Santorin et Mykonos passent à la caisse
Les jours où des milliers de croisiéristes déferlaient gratuitement sur les ruelles de Santorin sont comptés. Pour endiguer la marée humaine des jours de forte affluence, les deux îles stars des Cyclades appliquent désormais une taxe de 20 euros par croisiériste. La mesure cible spécifiquement les passagers des grands paquebots, dont les arrivées massives et concentrées saturent les villages perchés et les sites les plus photographiés de la mer Égée.
Pourquoi viser les croisières
Le tourisme de croisière concentre la difficulté : des milliers de visiteurs débarquent en quelques heures, souvent aux mêmes moments, avant de repartir le soir. Cette affluence en pic met les infrastructures locales sous tension sans toujours bénéficier pleinement à l’économie de l’île. En taxant les croisiéristes, les autorités cherchent à lisser les flux et à faire contribuer ce tourisme à la préservation des lieux.

Le retour des plages protégées
Au-delà de la taxe, la Grèce mène une autre bataille, plus douce mais tout aussi symbolique : celle des plages. Le pays étend le réseau de ses « plages protégées », où l’implantation de transats commerciaux, de bars bruyants et de sonorisations est strictement encadrée, voire interdite. L’idée est de rendre le littoral à sa beauté naturelle, et aux baigneurs un peu de tranquillité, loin des rangées serrées de parasols payants.
Moins de transats, plus de nature
Sur ces plages, on retrouve le plaisir simple du sable, de l’eau claire et du silence, troublé seulement par le ressac. Pour de nombreux voyageurs, c’est exactement ce qu’ils étaient venus chercher en Grèce. La mesure répond à une attente forte, après des années de privatisation rampante du littoral qui exaspérait habitants comme visiteurs.
Ce que ça change pour votre voyage
Pour qui prévoit une escale ou un séjour dans les Cyclades, mieux vaut intégrer ces nouveautés. Les croisiéristes devront s’acquitter de la taxe sur les îles concernées, à provisionner dans le budget. Côté plages, ces espaces protégés invitent à revoir ses habitudes : on apporte sa serviette et son ombrelle plutôt que de compter sur les transats. Surtout, ces mesures sont une invitation à explorer une Grèce moins courue, au-delà des seules cartes postales de Santorin et Mykonos.

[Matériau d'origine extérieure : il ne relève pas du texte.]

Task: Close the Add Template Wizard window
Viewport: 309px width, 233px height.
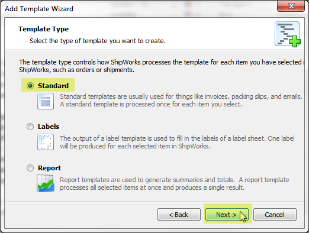Action: tap(291, 6)
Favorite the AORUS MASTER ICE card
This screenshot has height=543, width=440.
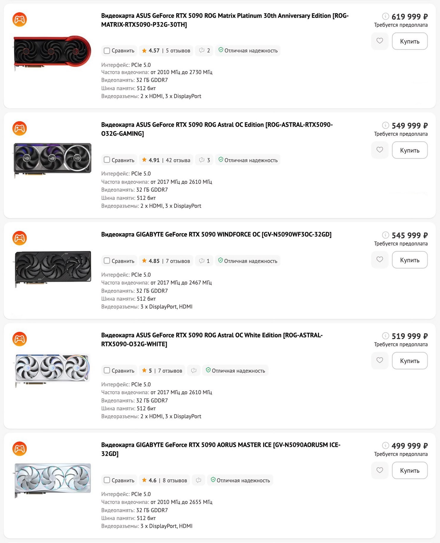point(379,470)
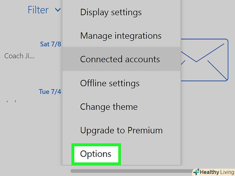Screen dimensions: 235x176
Task: Click the Healthy Living green cross logo
Action: tap(196, 172)
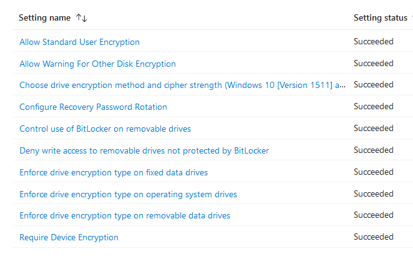Select Succeeded status for Allow Standard User Encryption
Screen dimensions: 413x259
(373, 42)
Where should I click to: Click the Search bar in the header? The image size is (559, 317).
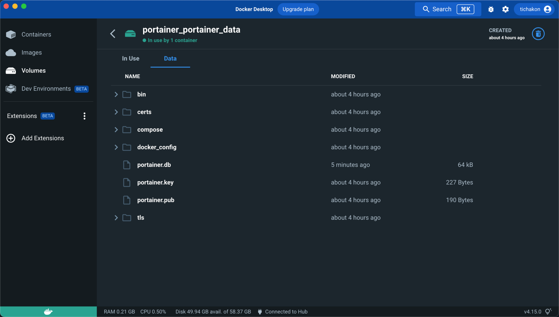pos(441,9)

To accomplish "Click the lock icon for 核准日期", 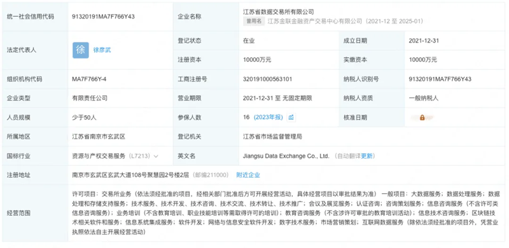I will pyautogui.click(x=422, y=118).
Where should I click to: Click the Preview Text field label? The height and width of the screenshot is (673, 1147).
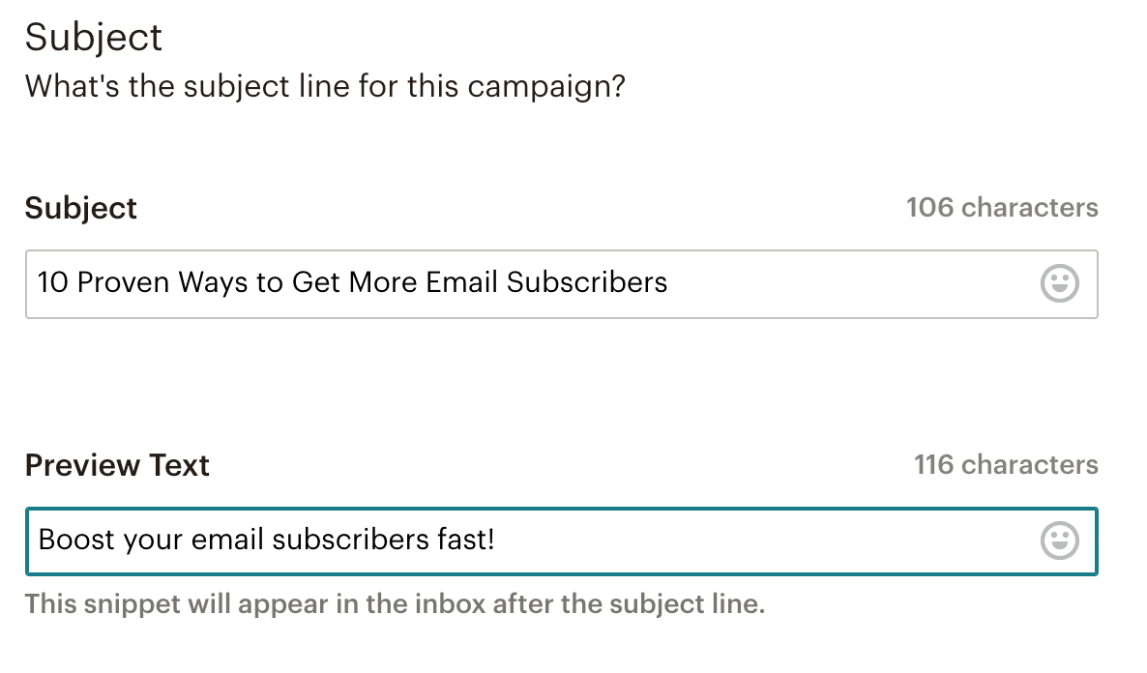click(x=117, y=465)
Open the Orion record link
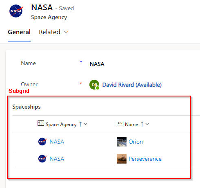The height and width of the screenshot is (188, 200). coord(136,142)
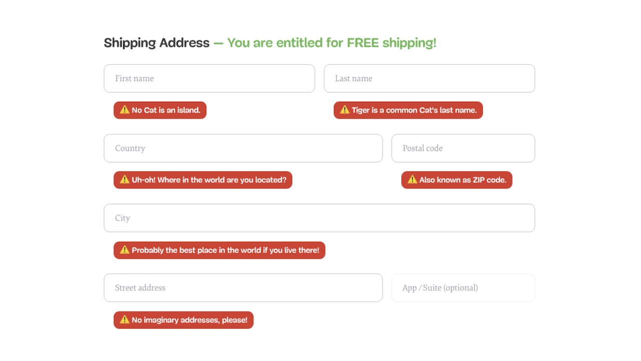Click the green FREE shipping notice text

(332, 43)
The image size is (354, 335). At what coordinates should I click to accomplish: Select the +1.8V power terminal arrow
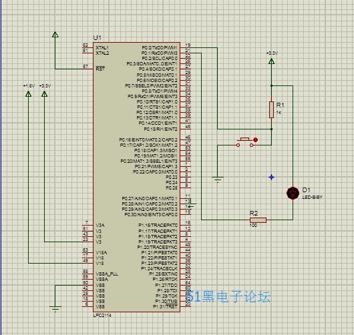(29, 93)
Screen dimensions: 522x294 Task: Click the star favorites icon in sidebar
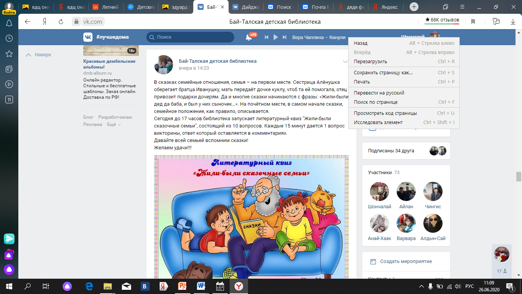pos(9,54)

| Mesure | Ce que ça implique |
|---|---|
| Taxe croisiéristes (Santorin, Mykonos) | 20 euros à prévoir par passager débarquant |
| Plages protégées | Moins de transats et de sono, plus de nature |
| Régulation des flux | Des îles moins saturées aux heures de pointe |
| Découverte hors des stars | Cap sur des îles grecques plus confidentielles |
Questions fréquentes
Combien coûte la taxe à Santorin et Mykonos ?
Elle s’élève à 20 euros par croisiériste débarquant sur ces îles, lors des journées concernées.
Qui doit payer cette taxe ?
Elle vise les passagers de croisière qui débarquent à Santorin et Mykonos. Les modalités de perception sont organisées via les compagnies et les ports.
Qu’est-ce qu’une plage protégée ?
C’est une plage où l’installation de transats commerciaux, de bars bruyants et de sonorisations est encadrée ou interdite, afin de préserver le cadre naturel et la tranquillité.
Cela vaut-il encore le coup de visiter les Cyclades ?
Plus que jamais. Ces mesures visent justement à préserver ce qui fait leur charme. Et elles invitent à explorer aussi des îles voisines, plus paisibles.
Comment éviter la foule à Santorin ?
En évitant les jours de forte affluence des paquebots, en visitant tôt le matin ou en fin de journée, et en privilégiant des îles moins fréquentées pour une partie du séjour.
En résumé
Avec la taxe sur les croisiéristes et l’extension des plages protégées, la Grèce envoie un signal clair : préserver ses trésors plutôt que les laisser s’épuiser. Pour le voyageur, c’est la promesse d’îles plus respirables, de plages rendues à la nature et d’une Grèce à redécouvrir au-delà des stars de l’Égée. La mer Égée n’en sera que plus belle, et le voyage plus authentique.